To illustrate this, let’s look at a new binary operator that is overloaded on Signal objets, &, the and operator. This is a concatenation operator, taking two signals and putting them end-to-end. It will fail entirely on infinite-length signals.

note = sound.sample.SineWave(440) * sound.envelope.Line(1, 0, 0.3)
(note & note & note & note).play()

This works, but if you wanted to make music with it, you’d be in for a hard time. Now, with the note abstraction:

# The arguments to note are source, note value in beats, and length of a beat in samples
# 120 bpm = 2 beats/sec, sample rate = 44100 frames/sec
note2 = sound.note.Note(note, 1, 44100/2)
(note2 & note2 & note2 & note2).play()

Now the notes are played to a beat! This is what the Note abstraction does - it changes the binary operator overloads to work in terms of beats, not in terms of seconds or samples. As another example, we used the >> operator earlier to shift a sound by a number of seconds, when you shift a Note object, it instead shifts it by a number of beats.

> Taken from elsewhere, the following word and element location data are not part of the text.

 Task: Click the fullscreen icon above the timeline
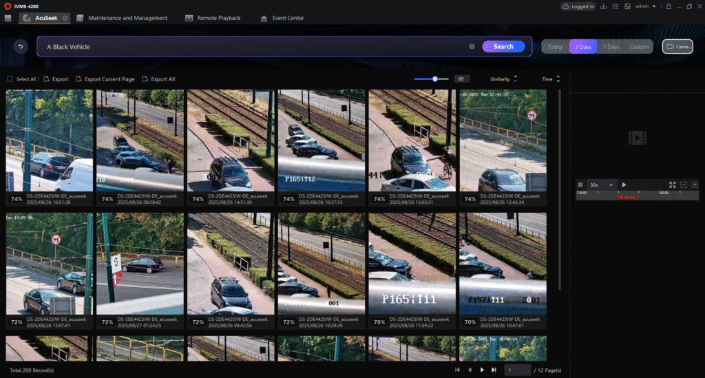click(673, 185)
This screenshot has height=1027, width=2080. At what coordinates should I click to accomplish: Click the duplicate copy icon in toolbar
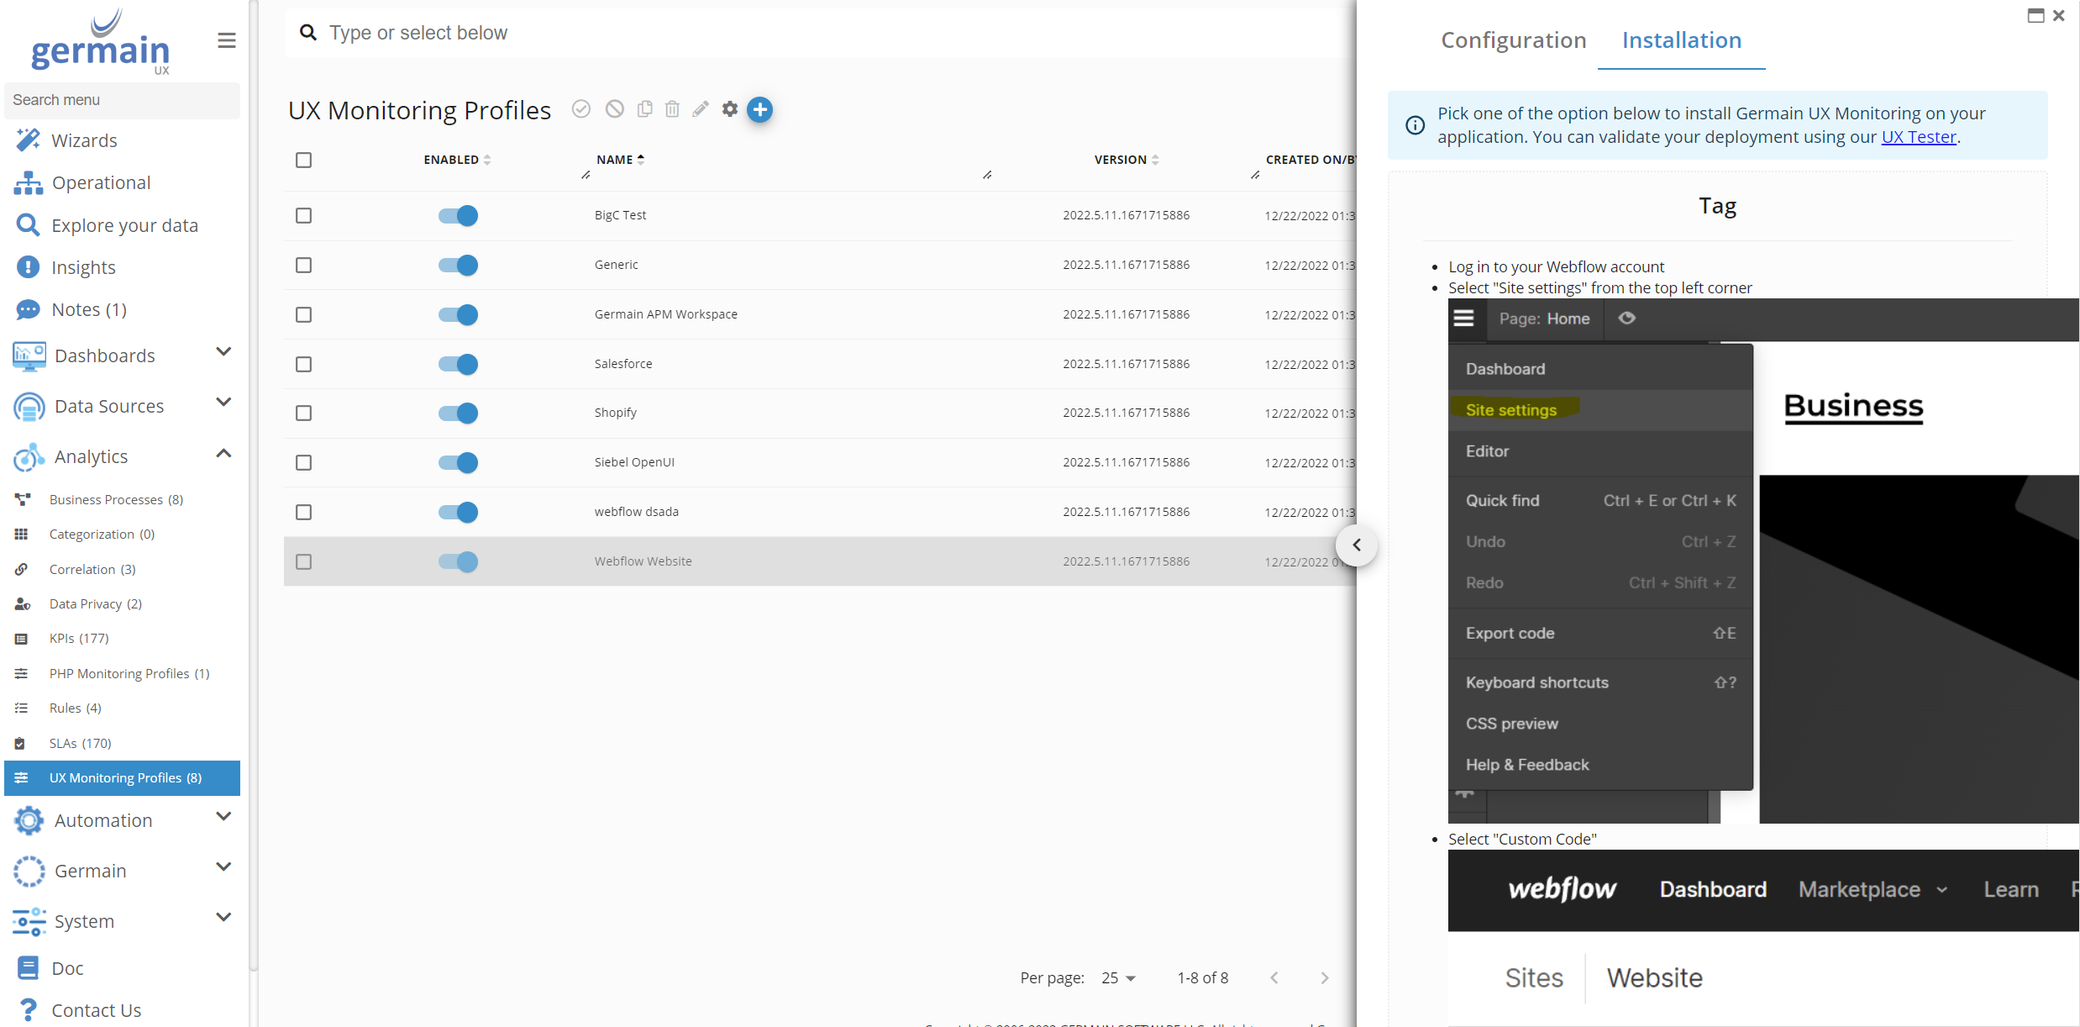pos(644,109)
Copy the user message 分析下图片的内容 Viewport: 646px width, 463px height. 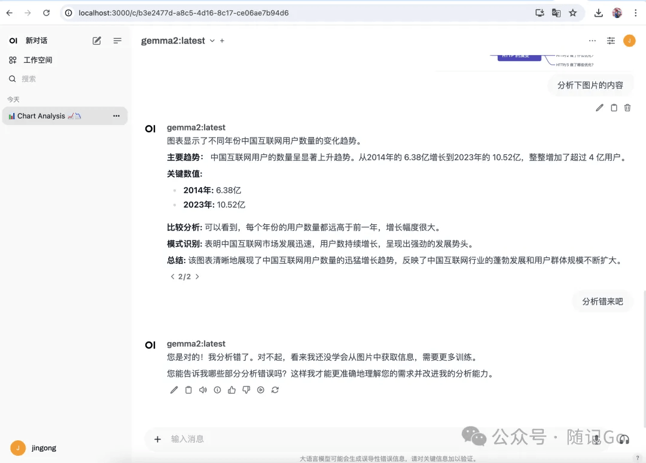tap(614, 108)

The tempo of notes produced by an instrument can be set by passing it as an argument to the instrument constructor, in beats per minute. When the instrument produces notes, they have a value of one beat by default, but you can pass the number of beats at which you want the note to be valued as a second parameter to .note().

Finally, sound.notes is a helper module that provides the values of all the notes from C0 to B9 as their frequencies, so you can type from sound.notes import * and then you can just use the names of notes in place of passing in frequencies to notes, like bass.note(A3). You can get sharps and flats by putting ‘s’ or ‘b’, respectively, after the note letter, like Cs3.

That’s it!

You now know how to synthesize interesting sounds and string them together in ways that are useful for writing music. Go forth and compose!